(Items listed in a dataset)
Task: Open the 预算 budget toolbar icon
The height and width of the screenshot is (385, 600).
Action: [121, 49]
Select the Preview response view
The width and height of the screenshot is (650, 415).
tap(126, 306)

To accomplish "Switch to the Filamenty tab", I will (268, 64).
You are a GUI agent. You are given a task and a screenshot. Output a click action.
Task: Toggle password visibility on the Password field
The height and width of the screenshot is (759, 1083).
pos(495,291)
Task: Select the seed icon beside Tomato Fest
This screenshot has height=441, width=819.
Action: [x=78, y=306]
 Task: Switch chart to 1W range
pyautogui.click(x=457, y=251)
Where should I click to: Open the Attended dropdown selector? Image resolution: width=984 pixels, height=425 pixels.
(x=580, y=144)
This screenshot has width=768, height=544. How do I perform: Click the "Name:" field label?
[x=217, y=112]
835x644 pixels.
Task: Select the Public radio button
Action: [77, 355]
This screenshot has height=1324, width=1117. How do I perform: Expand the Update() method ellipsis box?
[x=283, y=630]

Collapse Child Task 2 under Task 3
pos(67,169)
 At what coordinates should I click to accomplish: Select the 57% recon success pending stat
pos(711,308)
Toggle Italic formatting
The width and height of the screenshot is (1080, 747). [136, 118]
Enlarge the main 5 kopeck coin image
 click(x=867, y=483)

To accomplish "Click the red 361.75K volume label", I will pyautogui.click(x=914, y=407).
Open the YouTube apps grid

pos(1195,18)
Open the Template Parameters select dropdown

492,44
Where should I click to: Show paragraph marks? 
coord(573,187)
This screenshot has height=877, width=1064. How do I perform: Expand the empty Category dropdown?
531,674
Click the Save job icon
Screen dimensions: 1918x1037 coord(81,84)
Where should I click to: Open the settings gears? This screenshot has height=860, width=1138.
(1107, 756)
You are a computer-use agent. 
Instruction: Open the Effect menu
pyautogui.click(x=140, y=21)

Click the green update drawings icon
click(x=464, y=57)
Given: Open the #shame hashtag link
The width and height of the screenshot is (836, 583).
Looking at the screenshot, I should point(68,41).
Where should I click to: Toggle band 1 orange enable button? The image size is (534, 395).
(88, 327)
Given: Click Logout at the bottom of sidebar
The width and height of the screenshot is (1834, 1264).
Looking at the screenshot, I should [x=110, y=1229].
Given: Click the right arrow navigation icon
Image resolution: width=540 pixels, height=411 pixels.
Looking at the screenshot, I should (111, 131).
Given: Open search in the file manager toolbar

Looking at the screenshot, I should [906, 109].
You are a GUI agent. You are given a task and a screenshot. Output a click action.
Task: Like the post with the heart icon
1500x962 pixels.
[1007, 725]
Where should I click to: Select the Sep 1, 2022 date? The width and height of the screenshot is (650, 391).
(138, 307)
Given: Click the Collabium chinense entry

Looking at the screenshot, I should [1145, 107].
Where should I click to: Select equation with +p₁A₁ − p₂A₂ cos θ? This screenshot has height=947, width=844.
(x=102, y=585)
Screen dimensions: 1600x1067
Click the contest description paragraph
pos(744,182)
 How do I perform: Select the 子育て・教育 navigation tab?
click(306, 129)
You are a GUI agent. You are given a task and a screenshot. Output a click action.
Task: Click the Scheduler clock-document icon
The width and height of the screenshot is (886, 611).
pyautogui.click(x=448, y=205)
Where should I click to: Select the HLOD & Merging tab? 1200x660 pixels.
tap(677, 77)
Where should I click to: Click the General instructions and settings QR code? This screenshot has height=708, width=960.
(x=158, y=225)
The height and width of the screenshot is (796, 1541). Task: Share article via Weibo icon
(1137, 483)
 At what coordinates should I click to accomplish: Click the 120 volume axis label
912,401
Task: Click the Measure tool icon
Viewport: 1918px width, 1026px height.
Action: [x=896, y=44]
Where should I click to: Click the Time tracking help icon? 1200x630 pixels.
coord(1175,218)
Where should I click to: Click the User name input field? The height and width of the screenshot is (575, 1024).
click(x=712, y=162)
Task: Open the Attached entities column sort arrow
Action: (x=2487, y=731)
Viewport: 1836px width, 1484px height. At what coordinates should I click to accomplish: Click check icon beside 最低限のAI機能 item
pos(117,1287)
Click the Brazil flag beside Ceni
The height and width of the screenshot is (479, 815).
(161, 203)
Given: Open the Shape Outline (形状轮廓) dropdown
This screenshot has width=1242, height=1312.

▸ Task item:
The lines you need are those containing "will"; find them in the records and copy them.

▸ Result of this exercise:
To accomplish "Switch to the Filamenty tab", I will (268, 64).
To accomplish "Click the red 361.75K volume label", I will pyautogui.click(x=914, y=407).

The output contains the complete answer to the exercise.